McDonald’s worldwide growth was 3.4% on a comparable store basis. U.S. growth was 4.3%. McDonald’s President and CEO Chris Kempczinski said global comparable store sales were up 30% since 2019. Globally, McDonald’s revenue rose 8% to $6.4 billion. Net income rose 7% to $2 billion.
McDonald’s is the largest fast-food chain in the world, which means regional events can either help or hurt its numbers. Its store count is just over 40,200. That is followed by Subway at around 37,000 and Starbucks at just over 36,000. McDonald’s most direct competitor, Burger King, has more than 19,200 locations. (These 16 countries have unique McDonald’s menus.)
McDonald’s is not unique. The Middle East conflicts hurt companies in at least two ways. The first is those with physical operations in the region. The second is global inflation.

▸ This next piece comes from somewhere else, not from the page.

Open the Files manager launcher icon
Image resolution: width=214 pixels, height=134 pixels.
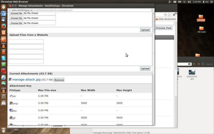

The Panama Canal only operates at 50% of capacity because of drought. About 3% of global shipping moves through it. The Suez Canal has closer to 10% of shipping. Yemen’s Houthi militia have made rocket attacks on container ships and tankers on the way to Suez. These ships need to change course to a route that takes them around the Cape of Good Hope. That can add 10 days of travel and increase fuel prices for the ships by $300,000.
McDonald’s Middle East problems were made clear by recent earnings. Watch for that effect to spread.